◆ Trecho do texto:
○ ○ ○ ○ ○ ○ ○

Segundo a cientista, que disse achar interessante oferecer às pessoas a liberdade de opção, os problemas são basicamente dois. "Tais células apresentam grave risco de segurança. A não ser que estejam sob total controle, pode ocorrer o surgimento de tumores, do tipo teratomas, nos recipientes do transplante", explica Nance.

Além disso, o uso de células-tronco embrionárias – e, portanto, de outro indivíduo – traz o problema da rejeição imunológica, assim como ocorre em qualquer tipo de transplante. "Esse porém poderia ser superado pelo emprego da clonagem terapêutica ou, como é chamada agora, da transferência nuclear, mas o texto aprovado não permite o emprego dessa metodologia", afirma a pesquisadora.

Com bastante experiência nas pesquisas com células-tronco adultas, a cientista lembra que a aprovação do projeto de lei não significa que a cura de certas doenças esteja "logo além da primeira esquina". Para Nance, isso passa a ser bastante doloroso particularmente para pessoas que aguardam com ansiedade uma novidade nessa área, que passa a ser a única possibilidade de cura de doenças como Parkinson, Alzheimer e lesões espinhais que causam paraplegia.

"É necessário deixar muito claro que, atualmente, as células-tronco adultas representam uma possibilidade muito maior de tratamento que as embrionárias. Na verdade, existe no mundo hoje um grande número de estudos clínicos que empregam células-tronco adultas para tratar uma variedade de doenças, mas nem sequer um que utilize as embrionárias. Isso mostra que ainda estamos longe de dominar essa tecnologia e também como estamos perto da expansão do uso das células adultas para um número maior de patologias", afirma a cientista.

Para Nance, o uso de células-tronco embrionárias humanas tem uma importância muito grande para a pesquisa básica. "Processos celulares de proliferação e diferenciação têm regulações diferentes entre um tipo de célula e outro. E algumas dessas informações podem ser obtidas apenas em humanos", explica.

○ ○ ○ ○ ○ ○ ○

◆ Extrato dos dados:
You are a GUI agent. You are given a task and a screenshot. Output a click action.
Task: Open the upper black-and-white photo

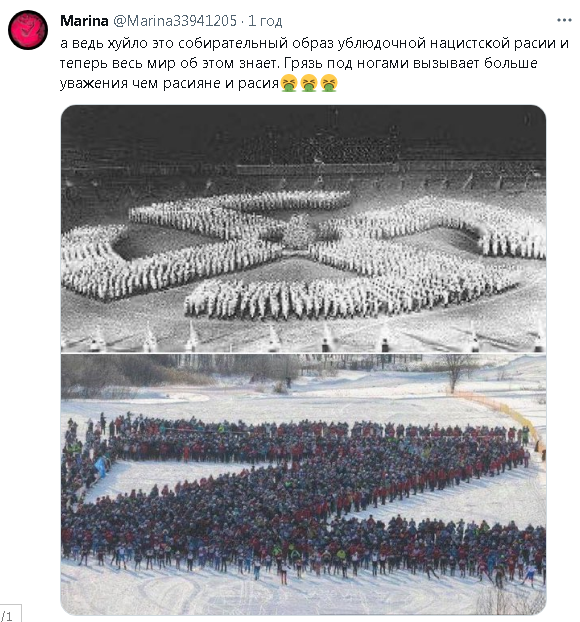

○ ○ ○ ○ ○ ○ ○

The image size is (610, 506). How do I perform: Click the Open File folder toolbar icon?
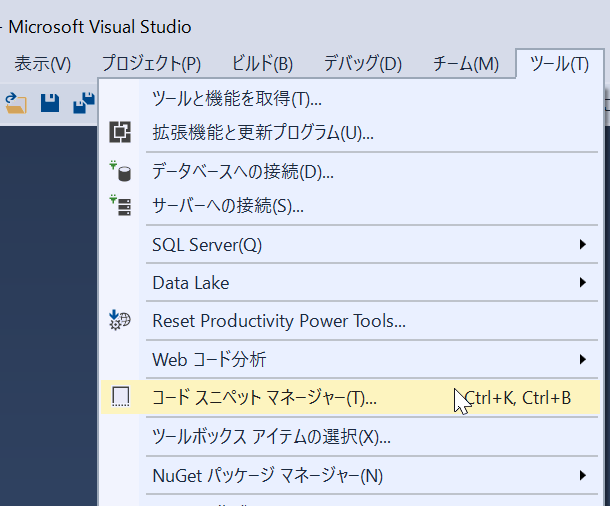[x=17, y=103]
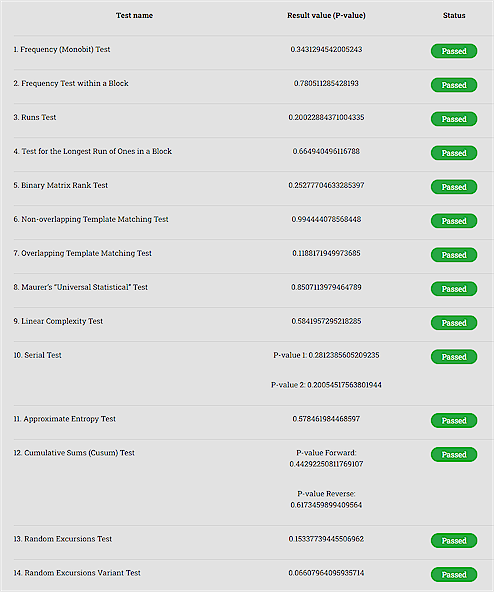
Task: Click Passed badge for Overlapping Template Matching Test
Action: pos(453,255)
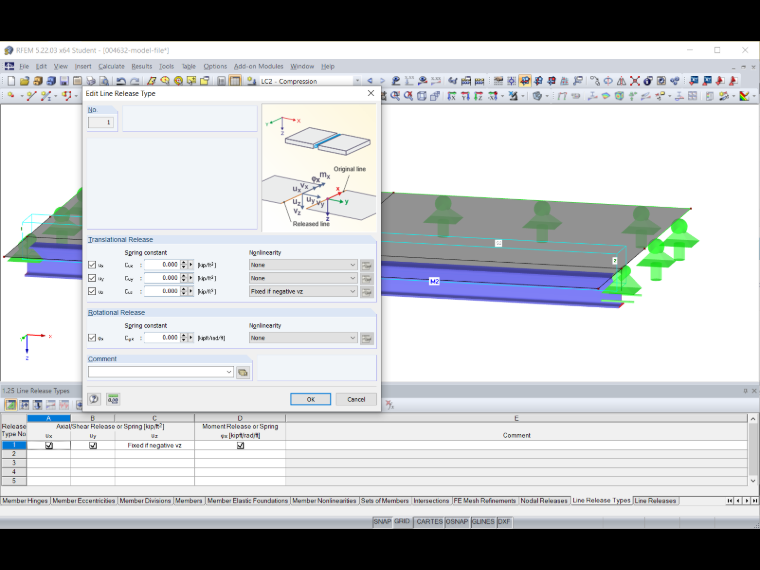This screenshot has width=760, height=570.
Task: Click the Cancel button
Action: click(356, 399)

○ ○ ○ ○ ○ ○ ○

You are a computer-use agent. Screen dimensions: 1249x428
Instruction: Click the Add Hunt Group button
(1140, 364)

○ ○ ○ ○ ○ ○ ○

◆ Lista de tarefas:
a - Imprima, sem nenhuma alteração, a parte do texto sobre células-tronco que vai de "Com bastante experiência" a "que causam paraplegia.", inclusive.
b - Para cada afirmação, diga se ela concorda com o texto sobre células-tronco, respondendo sim ou não e citando literalmente as palavras do texto que decidem a resposta: (i) Segundo Nance, já existem estudos clínicos que usam células-tronco embrionárias; (ii) O texto aprovado não permite o uso da transferência nuclear; (iii) As células-tronco embrionárias podem causar tumores do tipo teratomas nos recipientes do transplante.
Os dados formam um material independente do texto sobre células-tronco.

◆ Respostas:
a -
Com bastante experiência nas pesquisas com células-tronco adultas, a cientista lembra que a aprovação do projeto de lei não significa que a cura de certas doenças esteja "logo além da primeira esquina". Para Nance, isso passa a ser bastante doloroso particularmente para pessoas que aguardam com ansiedade uma novidade nessa área, que passa a ser a única possibilidade de cura de doenças como Parkinson, Alzheimer e lesões espinhais que causam paraplegia.

b -
(i) Não: "mas nem sequer um que utilize as embrionárias"
(ii) Sim: "mas o texto aprovado não permite o emprego dessa metodologia"
(iii) Sim: "pode ocorrer o surgimento de tumores, do tipo teratomas, nos recipientes do transplante"